EXERCISE REQUIREMENTS
Please give the lines below again exactly as they stand, from the one that contains "How do I perform: Click" up to and including the one that contains "Given: Open the People menu", leaving all pictures out.

--- EXERCISE DATA Enclosed Below ---

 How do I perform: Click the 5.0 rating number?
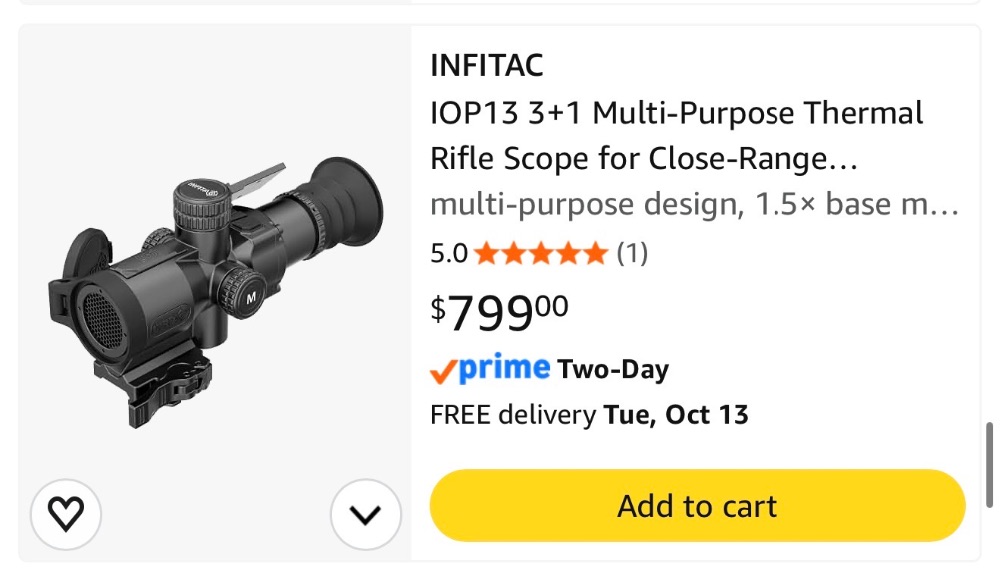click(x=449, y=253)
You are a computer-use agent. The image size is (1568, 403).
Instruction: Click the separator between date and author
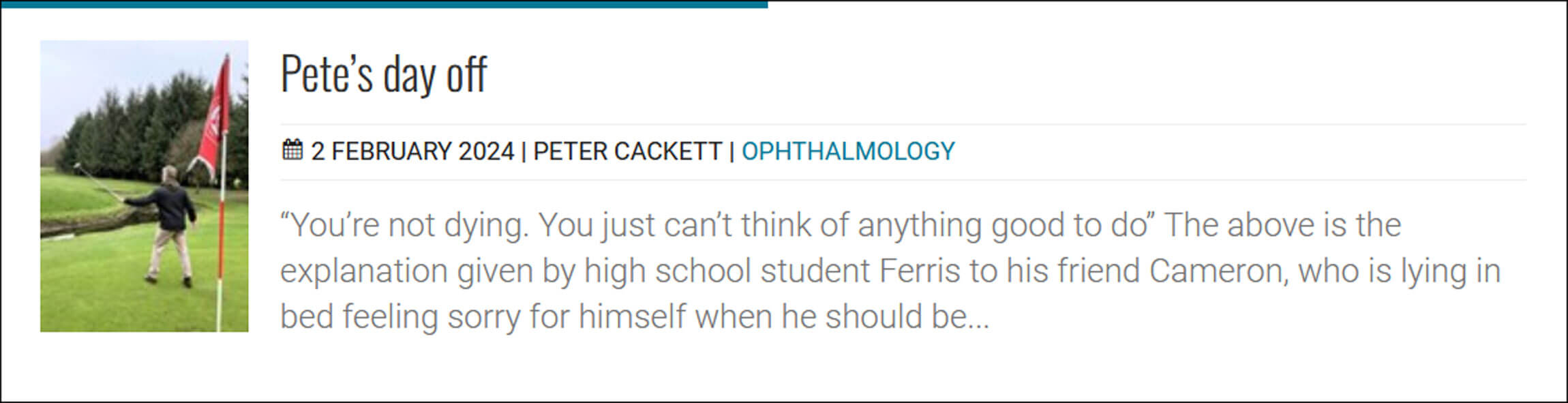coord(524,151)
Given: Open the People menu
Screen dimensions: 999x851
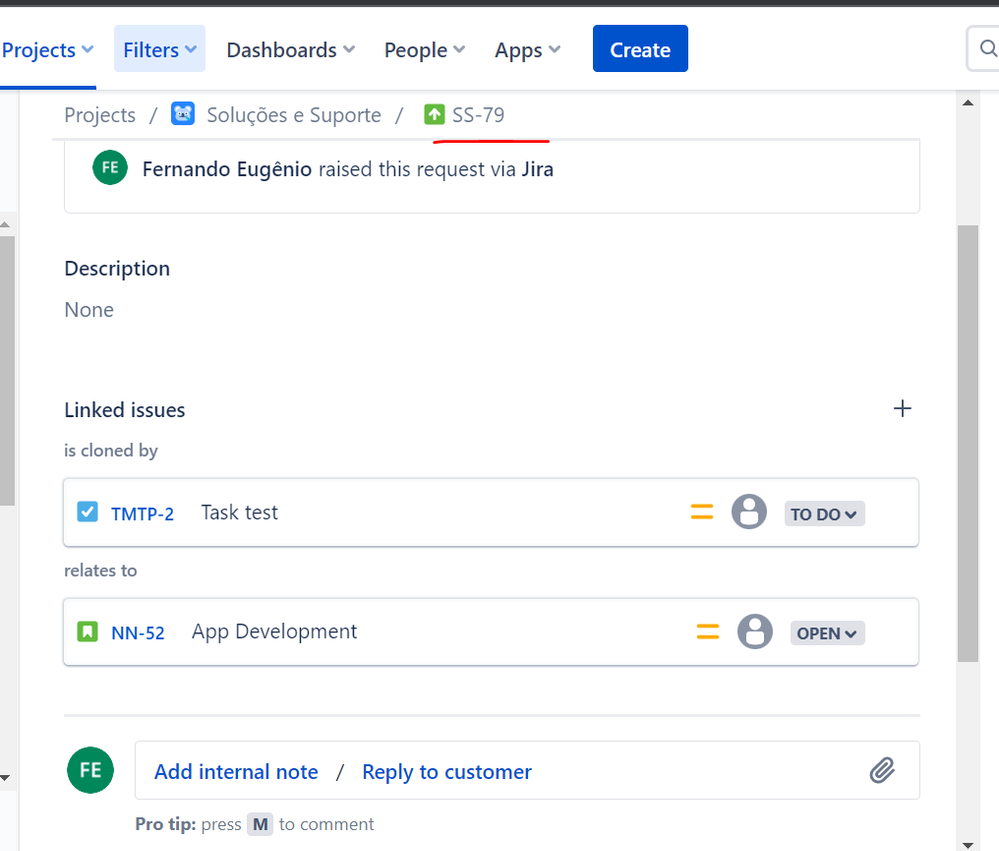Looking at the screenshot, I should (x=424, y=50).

--- End of Enclosed EXERCISE DATA ---
--- EXERCISE DATA Enclosed Below ---

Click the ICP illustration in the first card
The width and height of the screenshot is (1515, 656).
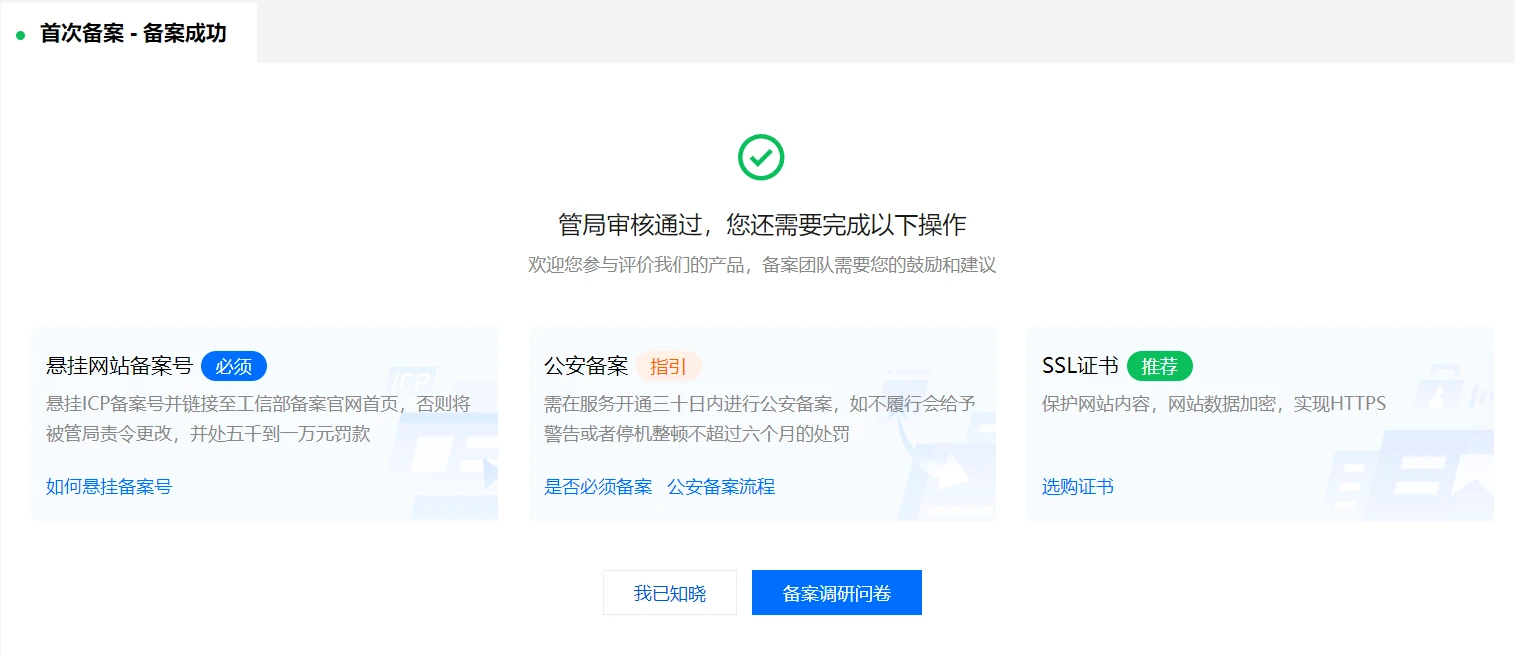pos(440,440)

--- End of Enclosed EXERCISE DATA ---

EXERCISE RESULT
 How do I perform: Click the 5.0 rating number?
click(x=449, y=253)
You are a computer-use agent. The image size is (1568, 403).
Instruction: Click the separator between date and author
coord(524,151)
Given: Open the People menu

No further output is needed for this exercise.